The Bangladesh government, already suffering from political indigestion, reacted strongly.
Finance Minister, A.M.A. Muhith, criticized Hillary Clinton’s statements about Grameen Bank and its founder, terming her remarks as “undue.” He said that Grameen Bank was a stateowned organization that did not face any problem after Dr. Yunus’ removal and that the government had been working for its progress. Another minister, Syed Ashraful Islam, who sarcastically remarked that Yunus’ received a Nobel Peace prize even though his area was economics, further confirmed the official stance and questioned if Yunus could stop a war through his micro-credit program. It is obvious that the Bangladesh government is very sensitive about the issue, even risking the displeasure of the biggest super-power when it came to expressing its views.
While one may argue that the removal of the Managing Director of Grameen Bank was an internal issue concerning the Bangladesh govern- ment alone and the terse remarks of Ms.

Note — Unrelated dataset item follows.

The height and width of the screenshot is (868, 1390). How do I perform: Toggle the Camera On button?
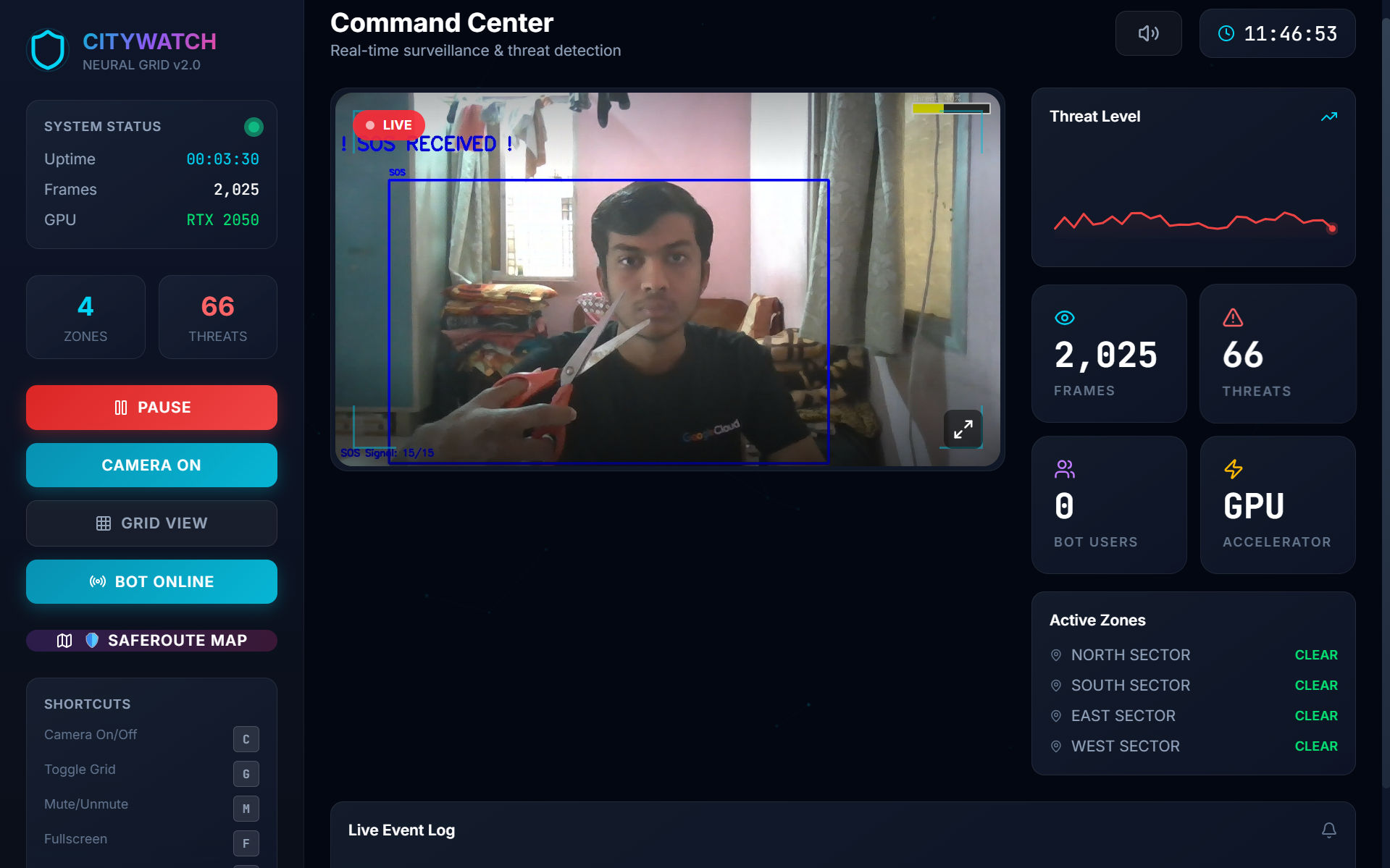click(151, 465)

Clinton were not quite relevant, the position of Dr. Yunus was also not that of any ordinary bank official or economist. He has created an image for himself as the pioneer of micro financing for the poor and his significant contribution towards alleviating poverty cannot be ignored. Yunus has served as a global model of progress and many countries have subsequently followed his lead. The US government has been monitoring the situation and considers the Bangladesh government’s handling of the issue unfair. US Secretary of State was required to convey the policy of her government on many issues concerning Bangladesh and this was one of those.
The United States’ position as the only super-power of the world is undisputed and is exemplified when it deals with under-developed countries of the world. Whatever stance Bangladesh adopts in dealing with Dr. Muhammad Yunus and Grameen Bank, it has to weigh its degree of dependence on the US for its progress. The Bangladeshi business community is aware of the importance of the US market that consumes 40 per cent of Bangladesh’s total exports. The influence of the US in most countries of the world over issues relating to security, economic activity and political environment is not a secret. All international organizations that help an under-developed country monetarily also look towards the US for direction. Despite the rhetoric of Bangladesh’s political leaders, the fact is that the country is faced with the narrowness of a policy choice and can ill-afford to annoy a super power. Any change of direction in its foreign policy, therefore, cannot be expected.
On the other hand, the US also considers Bangladesh a key partner in regional counter-terrorism efforts and maintaining security in the Bay of Bengal. It would encourage strong ties with Bangladesh but would also like to see Bangladesh avoiding confrontational politics, resorting to dialogue as a way to resolve differences in a stable democracy and bringing an end to all violent political activity like strikes, street demonstrations, rallies, etc., to encourage foreign investors. The US umbrella for the progress of Bangladesh is too important for the South Asian nation to risk its friendship for matters such as handling the Grameen Bank issue, the treatment of Dr. Yunus or suppressing the opposition at all costs. This is a lesson Sheikh Hasina and her clique must learn, and learn quickly for a cordial and lasting friendship with US.